Didier Mathus - DADVSI / Liberté menacée / Atteinte à Internet / Droit d'auteur (00:32:55)

  • M. Didier Mathus, (discussion générale).
    "Monsieur le président, madame la garde des sceaux, monsieur le ministre de la culture, la grandiloquence et le lyrisme n’ont pas raison de tout et surtout pas du réel. Pour continuer la métaphore filée par Aurélie Filippetti, votre problème est bien le réel. Et la réalité, c’est que cette loi liberticide portée par un ministre de la culture va attenter aux libertés fondamentales et, au fond, à l’intérêt des artistes.
    Arrêtez le massacre ! Ce n’est plus de la détermination mais de l’acharnement thérapeutique. Ce n’est plus un projet de loi, mais un chemin de croix.
    Reprenons l’histoire. Au commencement était la loi « DADVSI » de 2006, grand moment de pitrerie législative, censurée – déjà – par le Conseil constitutionnel, loi inapplicable et inappliquée. Déjà, le ministre de l’époque nous expliquait que la France ouvrait la voie au monde entier. Il s’agissait alors de sanctuariser les DRM comme réponse ultime à la question des droits d’auteur sur internet. On sait ce qu’il en est advenu : les DRM ont disparu, relégués par les opérateurs eux-mêmes au cimetière des illusions technologiques.
    Or c’est avec la même arrogance, la même suffisance, le même aveuglement, qu’a été conduite l’aventure HADOPI. Après plusieurs semaines de débat, un premier rejet par l’Assemblée nationale, une seconde délibération sous la contrainte élyséenne, après la censure du cœur du dispositif par le Conseil constitutionnel, voici donc HADOPI 2. Certes, le canard est toujours vivant mais si mal en point que vous repoussez l’adoption du texte au mois de septembre, de crainte d’une dernière déconvenue estivale.
    Faut-il que le lobby du show-biz soit si puissant auprès du Président de la République pour que la droite persiste ainsi contre tout bon sens ? Car la seule et vraie question reste bien de savoir pourquoi la droite française imagine, seule au monde à suivre cette démarche, pouvoir mettre en place une politique de répression massive et automatisée pour répondre à la révolution numérique.
    L’exemple des DRM devrait vous faire réfléchir. La tentation d’ériger une ligne Maginot technologique contre cette belle utopie sociale de la révolution numérique est d’ores et déjà vouée à l’échec. Autant construire des digues de sable pour contenir la marée montante ! On pourrait même en sourire tant cette démarche traduit – comme votre discours de ce matin – une incompréhension radicale de l’ère numérique.
    Malheureusement, les conséquences de votre tentative sont des plus inquiétantes pour les libertés fondamentales, car tout le dispositif repose sur une surveillance généralisée de la Toile, qui plus est confiée à des sociétés privées – véritable menace pour nos libertés.
    En matière de création, monsieur le ministre de la culture, alors que la révolution numérique représente une chance extraordinaire – grâce à la multiplication colossale des échanges –, le Gouvernement ne trouve pas mieux que d’emboîter le pas aux industriels qui tentent de préserver coûte que coûte leur rente et leurs modèles anciens. Ils sont prêts à tout pour cela, quitte à créer un appareil répressif quasi orwellien.
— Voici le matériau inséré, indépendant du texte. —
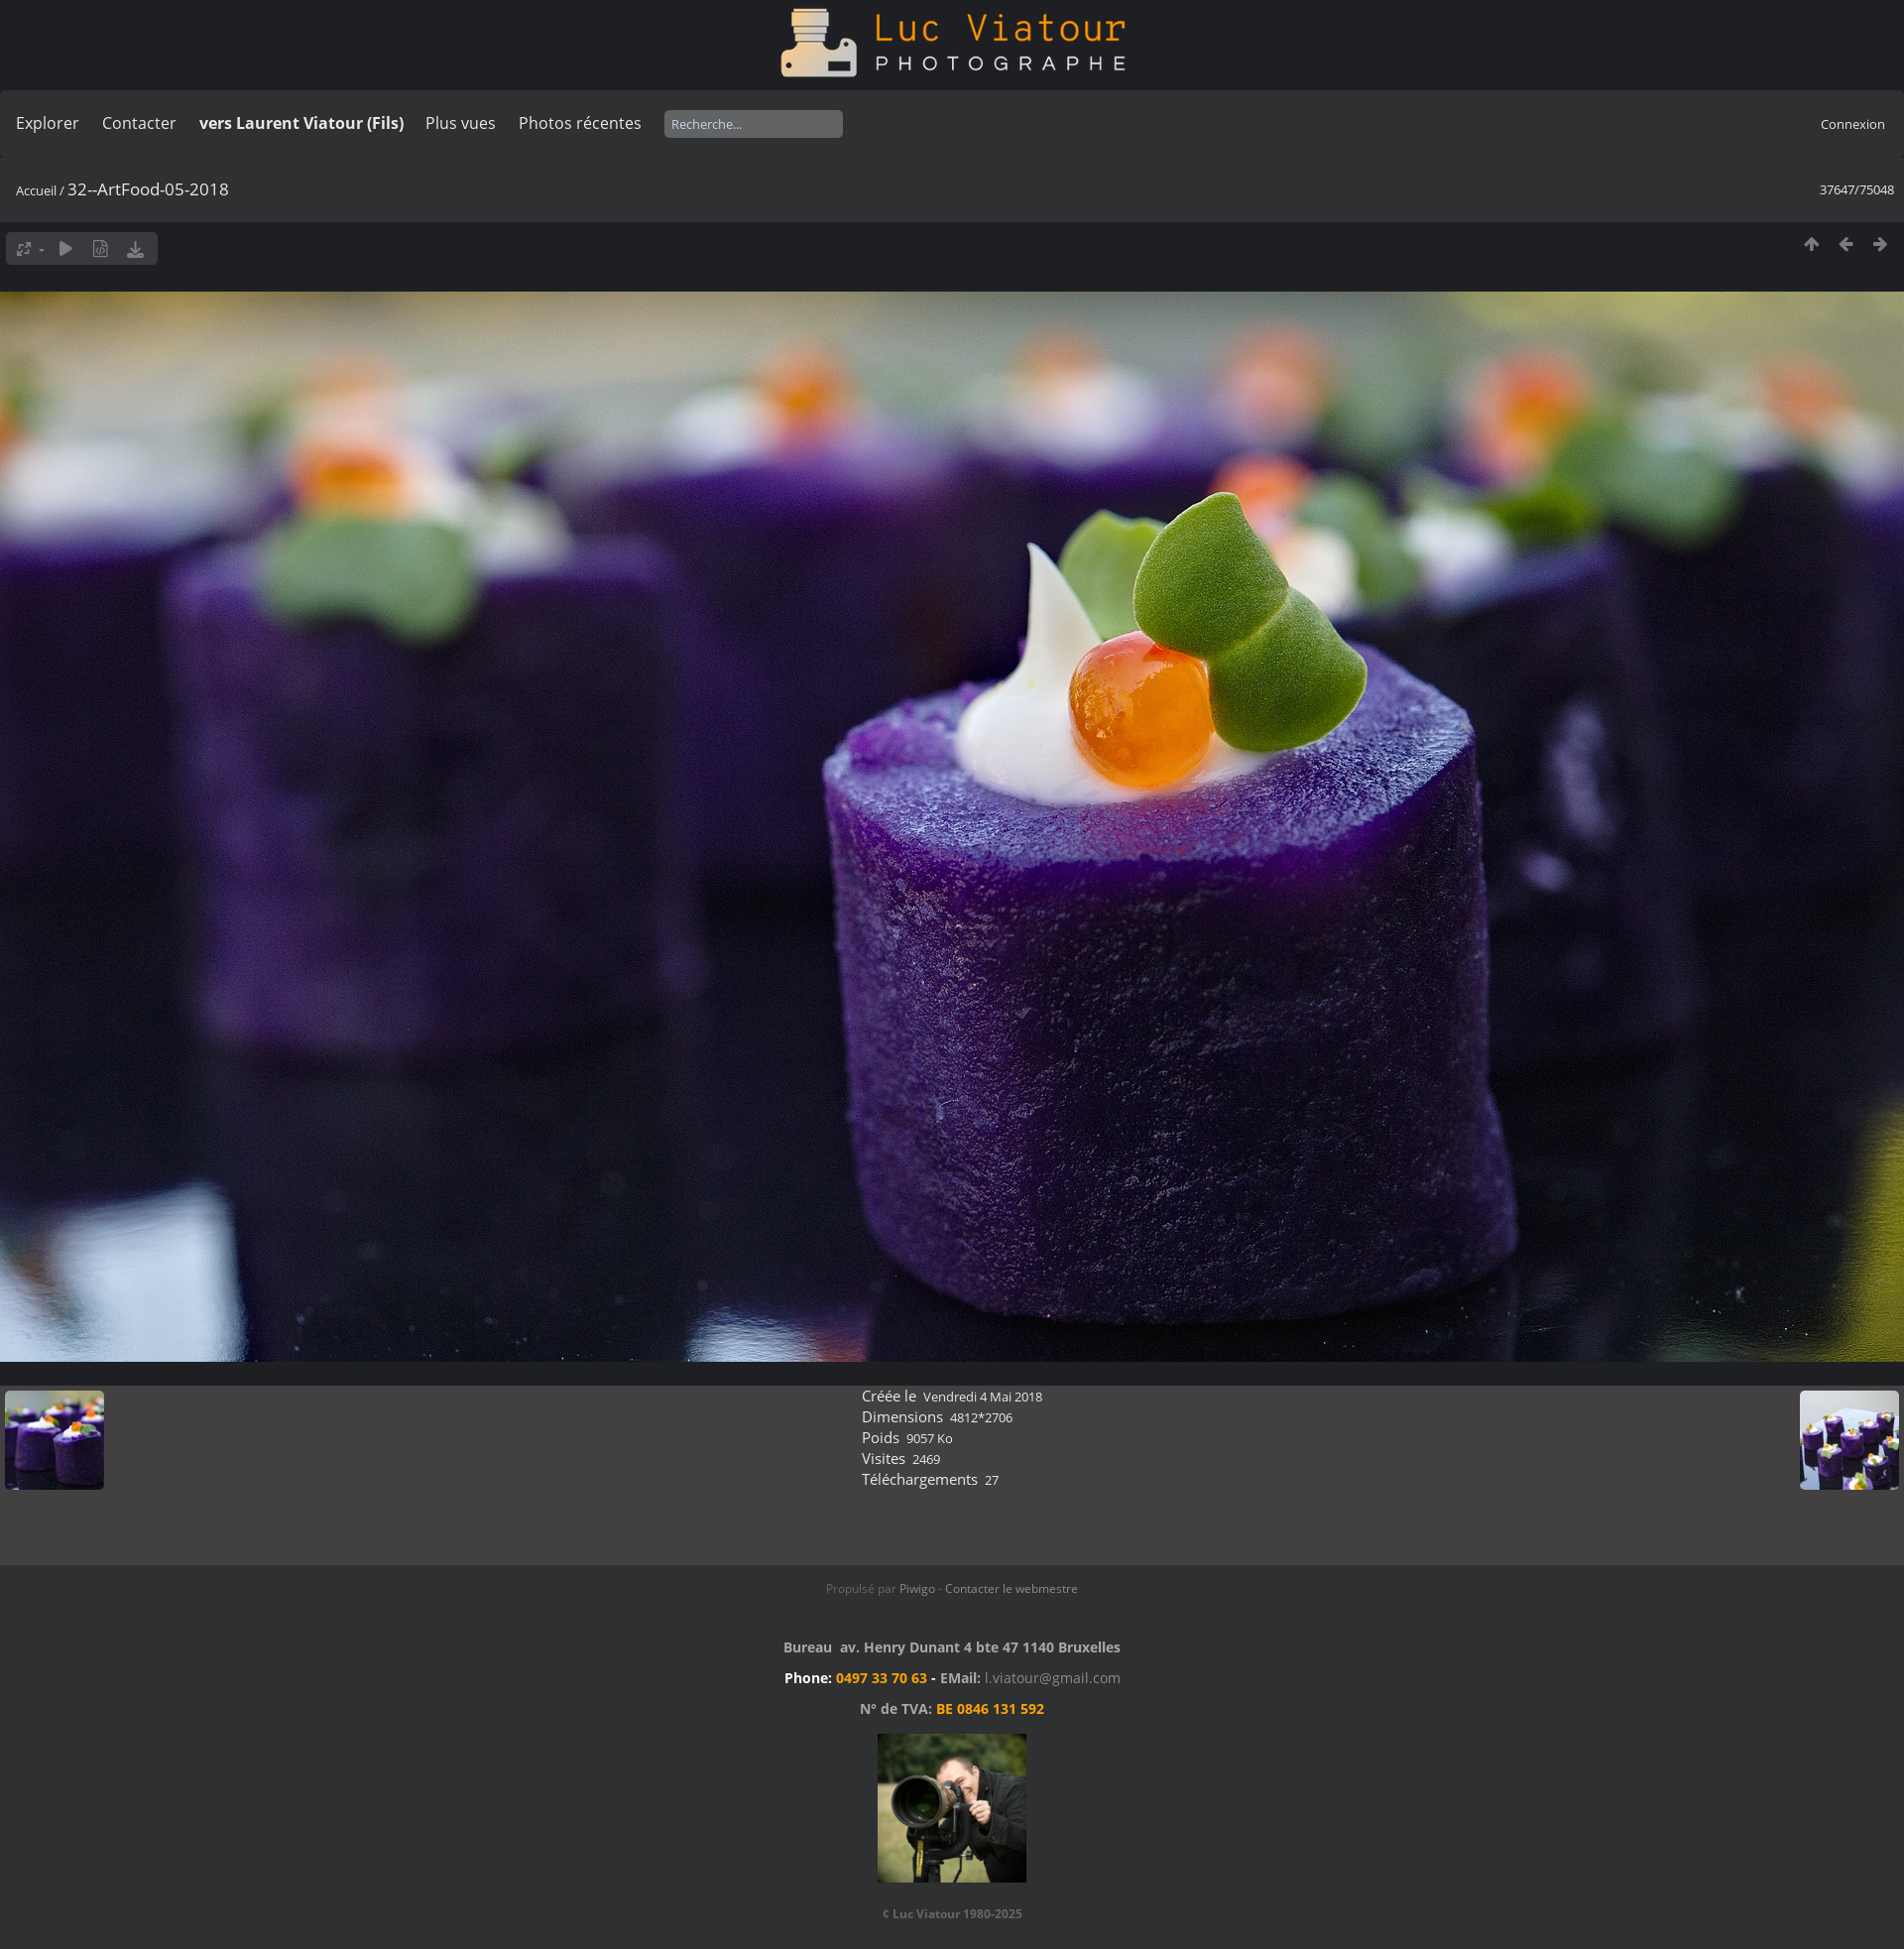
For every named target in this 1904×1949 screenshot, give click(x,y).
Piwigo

    La question posée n’est pas médiocre. Alors que la Toile a permis une explosion des échanges, comment faire pour engranger cette avancée du bien-être collectif tout en inventant le nouveau modèle économique qui permettrait de rémunérer les créateurs ? Avec une contrepartie équitable, la mise à disposition quasi illimitée de la plupart des contenus culturels constituerait un formidable progrès pour la société.
    Au lieu de cela, vous appelez à la rescousse des technologies de surveillance pour protéger des intérêts privés en proie à la crise de leur modèle économique, crise du reste toute relative, et les propos que vous avez tenus ce matin à ce sujet mériteraient d’être largement nuancés : jamais le cinéma français ne s’est aussi bien porté et jamais le chiffre d’affaires global de la musique n’a été aussi important. Seul le support physique, le disque, et son mode de distribution sont en crise, non la musique. Mozart a fait de la musique avant Universal et je suis à peu près convaincu qu’il y aura d’autres musiciens après Universal.
    Ce texte porte, en outre, une grave atteinte à la philosophie même de l’internet et à son apport formidable. Ce qu’il y a derrière cette bataille, c’est la volonté des multinationales de l’industrie du loisir de transformer le réseau d’échanges que constitue d’abord la Toile en réseau de diffusion commerciale. Et sous couvert de la défense de la propriété intellectuelle, c’est surtout la voracité financière et la soif d’appropriation qui sont à l’œuvre.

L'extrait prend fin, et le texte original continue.